• [COMPLETE THE FOLLOWING]
a) Name every project that the passage below on Cleveland's marketing ties to the "Comeback City" label.
b) Extend the passage below on Cleveland's regional marketing, beginning after its final sentence.

━━━━━ QUOTED TEXT ━━━━━

For a number of years at the tail end of the 20th century, Greater Cleveland's public and private leaders attempted to pull the city up through ambitious marketing campaigns. For awhile it seemed to work. The national media began referring to Cleveland as the "Comeback City" in conjunction with the grand openings of ambitious projects like Tower City Center, Jacobs Field and the Rock and Roll Hall of Fame and Museum.
But toward the end of the '90s a strange thing happened: The city, for all intents and purposes, stopped marketing itself.
"We began to believe our own press," says Rick Batyko, president of the Regional Marketing Alliance of Northeast Ohio
, which conducts the Cleveland Plus campaign. And civic officials "moved on to other tasks and defunded marketing."
In essence, Northeast Ohio stopped telling its tale with the tale barely begun -- a rather large mistake in retrospect. "The underlying economy wasn't doing that well," Batyko says. "That's something you couldn't see in the skyline shots."
During the mid-2000s, the region's narrative thread was picked up by the Cleveland Plus campaign. Established in 2005 -- with founding members that included Greater Cleveland Partnership
, Positively Cleveland
and Team NEO
-- the organization champions Northeast Ohio as a culturally rich, yet affordable place to live.

━━━━━ RECORDS ━━━━━

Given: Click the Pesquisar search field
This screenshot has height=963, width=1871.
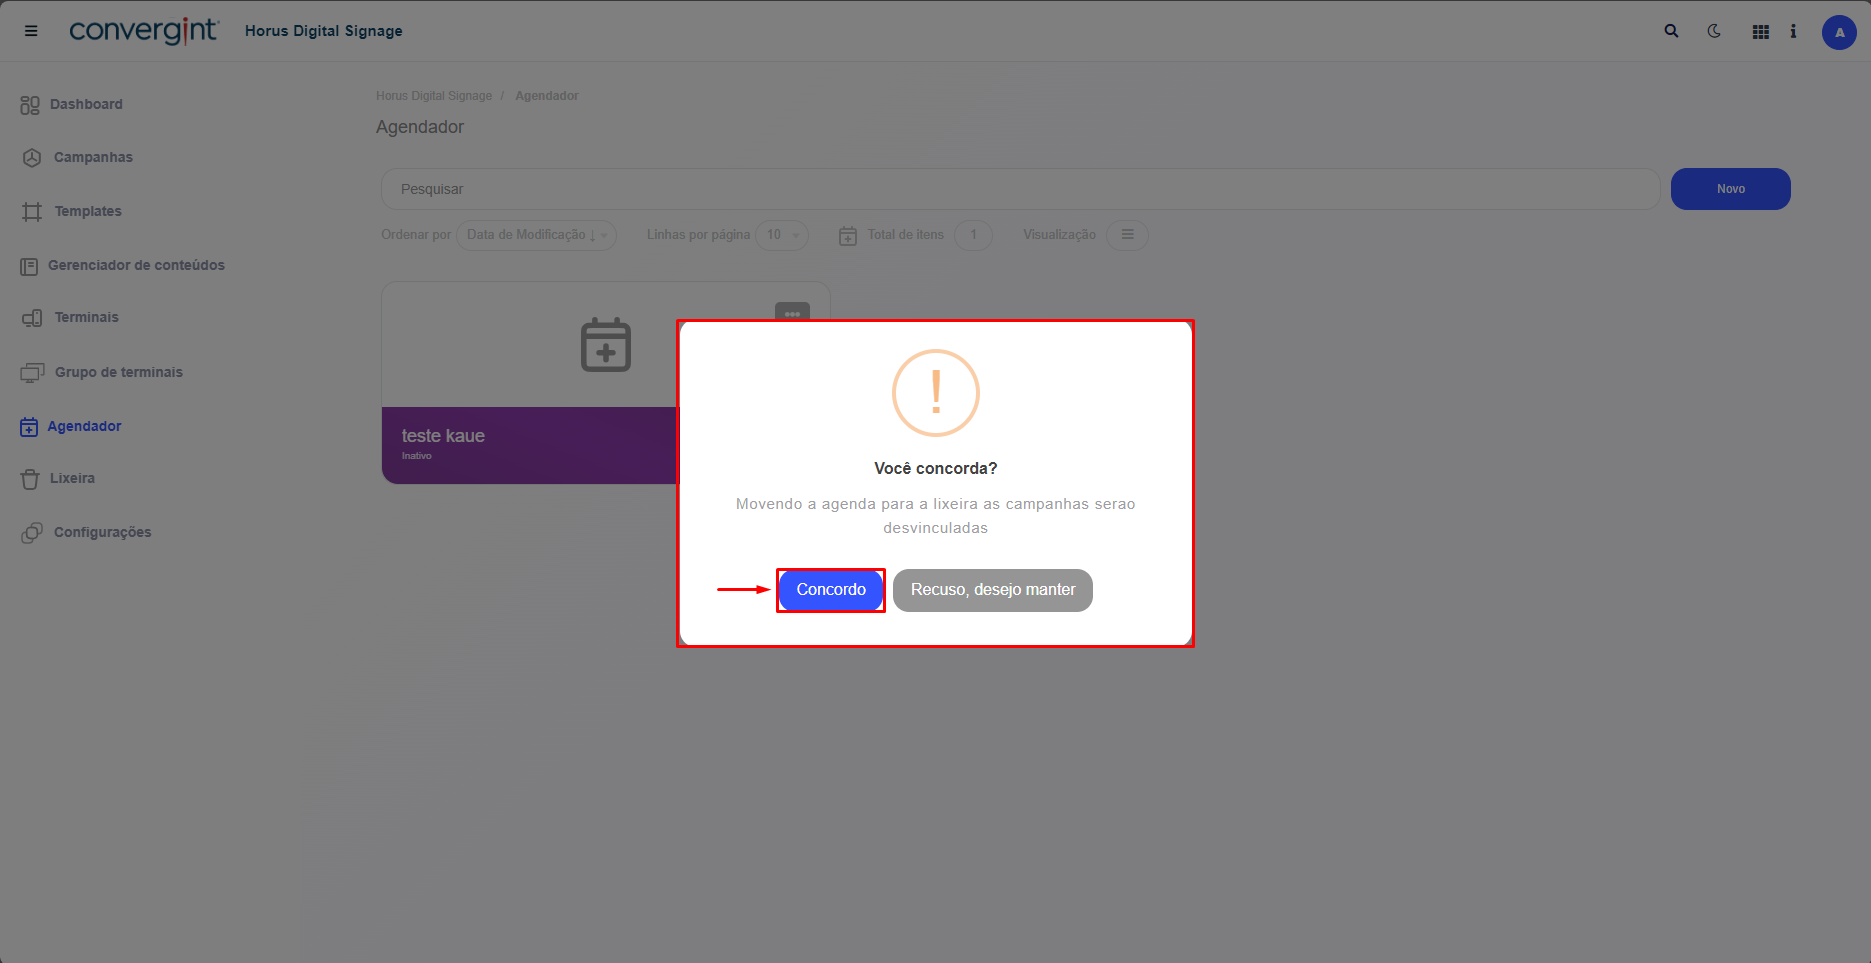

━━━━━
━━━━━ RECORDS ━━━━━

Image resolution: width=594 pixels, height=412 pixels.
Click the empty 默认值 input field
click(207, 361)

━━━━━
━━━━━ RECORDS ━━━━━

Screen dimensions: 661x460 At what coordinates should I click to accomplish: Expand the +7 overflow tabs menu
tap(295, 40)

━━━━━

• [OUTPUTS BY TASK]
a) Tower City Center, Jacobs Field, and the Rock and Roll Hall of Fame and Museum

b)
Restarting Northeast Ohio's promotional push meant recognizing how regional marketing has changed, notes Batkyo. During the "Comeback City" era, Cleveland's target markets were nearby and the city did not have to compete too far afield. No more.
"It's a global marketplace now," Batyko says. "We have regions all over the world competing for business, talent and tourism."
The level of competition means a mid-size market like Northeast Ohio can never
stop telling its story. The account is a complicated and increasingly collaborative one, as tales of economic infrastructure advances must be told alongside anecdotes of a lively arts and culture scene.
"We've got a great story that must be told repeatedly to out target audiences," says Batyko. "Putting all those individual messages into a regional message is very powerful."
Helping spread the word to the national media are the public relations experts at Dix & Eaton
. After being hired by Cleveland Plus, the firm launched a Northeast Ohio-focused national media relations program. Their efforts landed stories about our regional efforts in the pages of The New York Times
and The Wall Street Journal
, among others. Cleveland Plus also gets the good word out via Facebook
. Northeast Ohio now fares better than its Midwest competitors in coverage and tone, according to the independent media analysis firm Prime Research.
Getting Ohio and Cuyahoga County in the news was easier in 2012 thanks to a presidential election that focused heavily on our state and region. Now that Inauguration Day is behind us, Cleveland Plus must redouble its efforts to continue getting Northeast Ohio proper coverage in the national media.
Regional marketing "is a relationship business like any other business," Batyko explains. "For regions to commit the resources to build those relationships, it makes all the difference in the world."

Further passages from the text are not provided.